Addressing the Scottish parliament today, the Scottish Transport Minister Michael Matheson announced that from Monday 15th February all international travellers flying directly into Scotland will have to quarantine in hotels for 10 days.

He said that this measure would ensure that new strains of the virus would not “undermine” the vaccination roll out in Scotland and to give vaccine deployment the best possible chance of allowing a return to normalcy.

His announcement came after Matt Hancock, the Secretary of State for Health, announced today that travellers from 33 ‘high-risk’ countries would be required to isolate for 10 days in hotels in the rest of the UK.

But Matheson denounced this targeted approach as “not sufficient” and said that he “believed that all international travellers” should be required to enter managed isolation in hotels.
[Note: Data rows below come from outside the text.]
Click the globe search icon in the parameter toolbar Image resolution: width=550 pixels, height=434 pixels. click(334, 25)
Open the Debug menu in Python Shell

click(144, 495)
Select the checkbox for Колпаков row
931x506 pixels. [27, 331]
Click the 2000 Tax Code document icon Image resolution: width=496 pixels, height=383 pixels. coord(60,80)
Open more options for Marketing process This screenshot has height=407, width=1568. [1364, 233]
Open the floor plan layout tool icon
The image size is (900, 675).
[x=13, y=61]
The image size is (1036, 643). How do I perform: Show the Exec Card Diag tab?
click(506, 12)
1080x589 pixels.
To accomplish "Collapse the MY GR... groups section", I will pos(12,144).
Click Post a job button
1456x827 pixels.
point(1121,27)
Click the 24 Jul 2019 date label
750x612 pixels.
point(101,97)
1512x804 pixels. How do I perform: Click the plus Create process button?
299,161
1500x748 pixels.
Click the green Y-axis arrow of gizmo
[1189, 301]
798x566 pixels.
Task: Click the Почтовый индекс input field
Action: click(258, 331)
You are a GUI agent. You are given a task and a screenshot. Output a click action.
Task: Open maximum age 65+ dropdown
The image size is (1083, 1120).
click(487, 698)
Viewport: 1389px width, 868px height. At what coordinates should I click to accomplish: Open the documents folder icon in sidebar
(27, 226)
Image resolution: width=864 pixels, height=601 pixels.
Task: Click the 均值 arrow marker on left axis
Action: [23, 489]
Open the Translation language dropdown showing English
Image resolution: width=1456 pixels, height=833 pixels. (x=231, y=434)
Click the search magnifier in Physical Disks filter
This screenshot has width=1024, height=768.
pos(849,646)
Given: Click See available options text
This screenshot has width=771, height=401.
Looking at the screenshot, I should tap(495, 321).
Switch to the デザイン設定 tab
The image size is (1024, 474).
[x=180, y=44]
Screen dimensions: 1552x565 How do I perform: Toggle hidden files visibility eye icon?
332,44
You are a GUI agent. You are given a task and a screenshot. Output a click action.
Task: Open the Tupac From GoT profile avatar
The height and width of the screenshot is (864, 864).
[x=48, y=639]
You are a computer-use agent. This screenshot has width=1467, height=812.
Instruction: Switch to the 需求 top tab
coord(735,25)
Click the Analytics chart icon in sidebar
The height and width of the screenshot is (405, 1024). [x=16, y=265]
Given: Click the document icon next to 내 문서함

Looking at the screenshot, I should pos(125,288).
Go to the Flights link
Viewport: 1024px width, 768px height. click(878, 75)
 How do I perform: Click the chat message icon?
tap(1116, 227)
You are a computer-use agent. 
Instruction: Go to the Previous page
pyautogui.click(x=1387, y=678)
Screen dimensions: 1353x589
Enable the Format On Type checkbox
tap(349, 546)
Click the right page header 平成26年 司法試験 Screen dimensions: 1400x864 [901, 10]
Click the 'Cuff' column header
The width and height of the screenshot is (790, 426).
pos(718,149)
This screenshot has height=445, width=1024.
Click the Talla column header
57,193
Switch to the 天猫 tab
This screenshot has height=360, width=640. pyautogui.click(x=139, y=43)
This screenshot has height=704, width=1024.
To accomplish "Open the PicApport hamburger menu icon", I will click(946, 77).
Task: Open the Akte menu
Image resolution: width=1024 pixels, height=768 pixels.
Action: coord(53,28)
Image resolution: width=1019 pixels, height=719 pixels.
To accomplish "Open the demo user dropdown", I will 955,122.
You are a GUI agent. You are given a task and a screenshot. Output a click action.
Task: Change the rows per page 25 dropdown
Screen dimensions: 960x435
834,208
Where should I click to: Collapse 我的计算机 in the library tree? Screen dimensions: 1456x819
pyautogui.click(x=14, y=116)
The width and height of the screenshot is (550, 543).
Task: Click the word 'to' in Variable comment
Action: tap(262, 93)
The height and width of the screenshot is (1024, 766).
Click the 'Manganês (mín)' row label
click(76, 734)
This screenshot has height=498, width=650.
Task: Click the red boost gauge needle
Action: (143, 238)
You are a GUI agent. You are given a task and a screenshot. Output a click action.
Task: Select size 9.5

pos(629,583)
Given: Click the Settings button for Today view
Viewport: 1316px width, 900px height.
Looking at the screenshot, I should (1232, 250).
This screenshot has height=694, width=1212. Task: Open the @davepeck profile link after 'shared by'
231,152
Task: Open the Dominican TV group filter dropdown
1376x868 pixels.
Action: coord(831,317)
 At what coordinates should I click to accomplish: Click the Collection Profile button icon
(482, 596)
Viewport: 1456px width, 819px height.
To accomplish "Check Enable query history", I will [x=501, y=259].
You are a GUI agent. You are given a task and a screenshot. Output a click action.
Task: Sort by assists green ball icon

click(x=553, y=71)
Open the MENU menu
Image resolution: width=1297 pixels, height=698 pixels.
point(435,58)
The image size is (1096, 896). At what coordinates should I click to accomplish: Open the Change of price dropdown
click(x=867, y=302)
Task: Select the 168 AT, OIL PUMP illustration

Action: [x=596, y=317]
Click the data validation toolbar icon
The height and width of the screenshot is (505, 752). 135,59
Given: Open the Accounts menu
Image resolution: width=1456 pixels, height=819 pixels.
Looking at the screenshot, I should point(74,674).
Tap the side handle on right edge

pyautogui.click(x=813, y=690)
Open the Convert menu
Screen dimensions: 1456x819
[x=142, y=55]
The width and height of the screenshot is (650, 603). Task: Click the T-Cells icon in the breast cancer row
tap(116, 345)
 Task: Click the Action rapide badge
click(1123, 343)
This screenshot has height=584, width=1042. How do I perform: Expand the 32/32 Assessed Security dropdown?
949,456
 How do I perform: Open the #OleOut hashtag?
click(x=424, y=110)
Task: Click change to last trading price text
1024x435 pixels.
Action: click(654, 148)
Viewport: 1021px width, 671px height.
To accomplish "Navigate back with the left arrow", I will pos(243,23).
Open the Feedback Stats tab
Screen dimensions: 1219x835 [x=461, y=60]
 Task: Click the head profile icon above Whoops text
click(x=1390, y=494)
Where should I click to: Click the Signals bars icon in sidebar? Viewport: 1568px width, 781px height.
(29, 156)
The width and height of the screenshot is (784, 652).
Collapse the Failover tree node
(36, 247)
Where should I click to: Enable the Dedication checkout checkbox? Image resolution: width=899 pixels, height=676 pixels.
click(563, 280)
He added that the Scottish government will continue to urge the UK government to further tighten the restrictions on international travel across the rest of the UK.

Passengers flying into Scotland from abroad will be required to book a hotel room via a common online portal, that will go live on Thursday.

The total cost for the 10 day managed isolation will be £1,750, which includes the cost of tests which international travellers will be required to take on day two and eight of their managed isolation.

Matheson stated that a welfare fund would be made available for those that could not afford the £1,750 cost.

His announcement comes as the UK government scrambles to stop the spread of a South-African variant of the virus, which is thought to be more resistant to the vaccines currently being rolled out across the country.

Currently the Scottish government has no plans to make international students travelling into Scotland for education reasons exempt from the managed quarantine policy.